# YOUR INSTRUCTIONS
Locate, in the data below, the line that contains "[下一个公告] (728, 22)" and the line that contains "[Instagram] (110, 773)"; reproduce exactly those two lines and every line between them, nothing more.
>>>
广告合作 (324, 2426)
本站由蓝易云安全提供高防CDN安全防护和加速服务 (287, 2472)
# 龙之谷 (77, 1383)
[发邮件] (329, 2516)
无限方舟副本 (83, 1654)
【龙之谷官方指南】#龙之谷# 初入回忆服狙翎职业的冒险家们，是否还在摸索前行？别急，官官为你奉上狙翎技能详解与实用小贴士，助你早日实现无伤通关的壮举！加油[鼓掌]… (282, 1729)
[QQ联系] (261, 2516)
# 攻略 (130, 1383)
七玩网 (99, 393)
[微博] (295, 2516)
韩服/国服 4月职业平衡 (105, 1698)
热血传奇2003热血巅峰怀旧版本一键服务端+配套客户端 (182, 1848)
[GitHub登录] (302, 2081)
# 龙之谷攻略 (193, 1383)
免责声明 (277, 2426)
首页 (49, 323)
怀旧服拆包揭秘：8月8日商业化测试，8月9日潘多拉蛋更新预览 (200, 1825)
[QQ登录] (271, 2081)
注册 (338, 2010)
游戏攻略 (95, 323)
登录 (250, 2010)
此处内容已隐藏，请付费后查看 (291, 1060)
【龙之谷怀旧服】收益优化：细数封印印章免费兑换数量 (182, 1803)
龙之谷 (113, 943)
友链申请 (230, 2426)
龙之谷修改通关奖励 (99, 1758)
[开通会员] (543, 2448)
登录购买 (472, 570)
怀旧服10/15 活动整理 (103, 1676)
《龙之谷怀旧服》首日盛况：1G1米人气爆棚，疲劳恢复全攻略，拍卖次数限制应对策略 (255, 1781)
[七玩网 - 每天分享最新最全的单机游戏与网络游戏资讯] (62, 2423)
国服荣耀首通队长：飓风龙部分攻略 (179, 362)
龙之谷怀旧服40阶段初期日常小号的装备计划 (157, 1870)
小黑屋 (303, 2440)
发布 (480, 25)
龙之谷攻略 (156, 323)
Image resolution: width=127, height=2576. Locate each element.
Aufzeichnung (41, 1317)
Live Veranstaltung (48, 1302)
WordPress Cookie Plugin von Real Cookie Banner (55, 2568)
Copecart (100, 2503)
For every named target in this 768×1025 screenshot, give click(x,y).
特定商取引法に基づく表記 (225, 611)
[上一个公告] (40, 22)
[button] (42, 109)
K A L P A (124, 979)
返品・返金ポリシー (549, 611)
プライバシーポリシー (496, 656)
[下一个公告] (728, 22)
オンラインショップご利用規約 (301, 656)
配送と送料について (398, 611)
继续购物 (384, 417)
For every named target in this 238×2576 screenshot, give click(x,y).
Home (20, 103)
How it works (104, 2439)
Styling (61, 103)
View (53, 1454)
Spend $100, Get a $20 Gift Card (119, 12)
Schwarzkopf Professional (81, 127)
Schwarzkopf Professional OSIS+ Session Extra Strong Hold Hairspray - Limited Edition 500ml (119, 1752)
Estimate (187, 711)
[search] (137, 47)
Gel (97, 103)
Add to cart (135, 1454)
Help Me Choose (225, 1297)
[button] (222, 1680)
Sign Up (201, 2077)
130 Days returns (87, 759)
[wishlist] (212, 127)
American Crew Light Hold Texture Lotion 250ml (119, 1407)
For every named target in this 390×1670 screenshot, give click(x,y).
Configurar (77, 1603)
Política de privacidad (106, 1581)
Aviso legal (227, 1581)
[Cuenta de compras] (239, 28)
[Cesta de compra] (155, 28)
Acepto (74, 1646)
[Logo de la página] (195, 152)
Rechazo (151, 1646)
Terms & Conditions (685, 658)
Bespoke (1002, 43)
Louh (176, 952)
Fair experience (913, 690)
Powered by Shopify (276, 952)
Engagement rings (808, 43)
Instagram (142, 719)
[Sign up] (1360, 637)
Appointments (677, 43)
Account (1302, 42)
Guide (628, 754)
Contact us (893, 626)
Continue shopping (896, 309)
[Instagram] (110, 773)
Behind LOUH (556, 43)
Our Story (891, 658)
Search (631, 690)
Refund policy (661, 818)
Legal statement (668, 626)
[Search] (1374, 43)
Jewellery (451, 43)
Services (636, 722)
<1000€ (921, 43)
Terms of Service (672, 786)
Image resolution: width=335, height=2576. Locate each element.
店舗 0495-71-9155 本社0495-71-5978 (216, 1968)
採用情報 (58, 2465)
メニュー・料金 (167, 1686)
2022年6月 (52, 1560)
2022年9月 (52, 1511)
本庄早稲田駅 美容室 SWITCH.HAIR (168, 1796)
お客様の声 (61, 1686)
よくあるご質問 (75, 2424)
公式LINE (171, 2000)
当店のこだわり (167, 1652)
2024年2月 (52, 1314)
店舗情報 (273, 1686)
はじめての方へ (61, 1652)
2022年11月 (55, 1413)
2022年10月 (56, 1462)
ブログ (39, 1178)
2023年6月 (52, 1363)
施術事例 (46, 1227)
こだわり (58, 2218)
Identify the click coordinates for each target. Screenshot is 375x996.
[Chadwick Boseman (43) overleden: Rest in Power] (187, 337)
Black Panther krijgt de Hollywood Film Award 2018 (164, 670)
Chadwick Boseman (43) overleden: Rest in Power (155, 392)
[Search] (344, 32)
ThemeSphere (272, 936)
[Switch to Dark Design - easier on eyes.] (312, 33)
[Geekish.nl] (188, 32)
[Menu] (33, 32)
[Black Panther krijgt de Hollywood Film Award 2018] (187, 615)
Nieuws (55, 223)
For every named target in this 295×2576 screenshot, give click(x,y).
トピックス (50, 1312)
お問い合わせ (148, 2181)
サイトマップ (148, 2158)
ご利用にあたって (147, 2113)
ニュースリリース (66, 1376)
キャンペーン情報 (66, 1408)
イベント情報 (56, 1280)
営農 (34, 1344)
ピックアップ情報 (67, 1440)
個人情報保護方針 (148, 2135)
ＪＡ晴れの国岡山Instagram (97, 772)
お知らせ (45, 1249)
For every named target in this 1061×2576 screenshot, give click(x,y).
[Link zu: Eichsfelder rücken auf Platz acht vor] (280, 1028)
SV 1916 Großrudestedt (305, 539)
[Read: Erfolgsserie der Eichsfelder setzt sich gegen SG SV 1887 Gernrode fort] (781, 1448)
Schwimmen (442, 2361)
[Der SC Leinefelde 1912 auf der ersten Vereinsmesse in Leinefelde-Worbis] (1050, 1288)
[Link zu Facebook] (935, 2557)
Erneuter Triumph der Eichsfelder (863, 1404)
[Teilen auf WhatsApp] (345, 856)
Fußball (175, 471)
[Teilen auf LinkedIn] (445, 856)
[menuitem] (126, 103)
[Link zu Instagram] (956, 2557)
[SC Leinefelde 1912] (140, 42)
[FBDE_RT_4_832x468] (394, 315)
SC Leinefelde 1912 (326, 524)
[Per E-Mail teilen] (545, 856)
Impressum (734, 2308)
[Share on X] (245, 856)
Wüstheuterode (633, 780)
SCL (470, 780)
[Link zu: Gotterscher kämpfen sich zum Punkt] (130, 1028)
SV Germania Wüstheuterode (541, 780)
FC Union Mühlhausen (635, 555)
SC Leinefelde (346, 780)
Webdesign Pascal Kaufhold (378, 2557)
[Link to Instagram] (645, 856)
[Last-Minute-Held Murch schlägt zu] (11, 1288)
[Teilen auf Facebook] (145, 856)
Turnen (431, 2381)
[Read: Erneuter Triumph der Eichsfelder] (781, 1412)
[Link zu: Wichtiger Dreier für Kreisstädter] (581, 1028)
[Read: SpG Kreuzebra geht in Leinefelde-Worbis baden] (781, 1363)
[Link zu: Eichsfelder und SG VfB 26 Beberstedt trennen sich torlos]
<<<
# ANSWER TO THE PROBLEM
[下一个公告] (728, 22)
オンラインショップご利用規約 (301, 656)
配送と送料について (398, 611)
继续购物 (384, 417)
For every named target in this 238×2576 screenshot, give click(x,y).
Home (20, 103)
How it works (104, 2439)
Styling (61, 103)
View (53, 1454)
Spend $100, Get a $20 Gift Card (119, 12)
Schwarzkopf Professional (81, 127)
Schwarzkopf Professional OSIS+ Session Extra Strong Hold Hairspray - Limited Edition 500ml (119, 1752)
Estimate (187, 711)
[search] (137, 47)
Gel (97, 103)
Add to cart (135, 1454)
Help Me Choose (225, 1297)
[button] (222, 1680)
Sign Up (201, 2077)
130 Days returns (87, 759)
[wishlist] (212, 127)
American Crew Light Hold Texture Lotion 250ml (119, 1407)
For every named target in this 390×1670 screenshot, give click(x,y).
Configurar (77, 1603)
Política de privacidad (106, 1581)
Aviso legal (227, 1581)
[Cuenta de compras] (239, 28)
[Cesta de compra] (155, 28)
Acepto (74, 1646)
[Logo de la página] (195, 152)
Rechazo (151, 1646)
Terms & Conditions (685, 658)
Bespoke (1002, 43)
Louh (176, 952)
Fair experience (913, 690)
Powered by Shopify (276, 952)
Engagement rings (808, 43)
Instagram (142, 719)
[Sign up] (1360, 637)
Appointments (677, 43)
Account (1302, 42)
Guide (628, 754)
Contact us (893, 626)
Continue shopping (896, 309)
[Instagram] (110, 773)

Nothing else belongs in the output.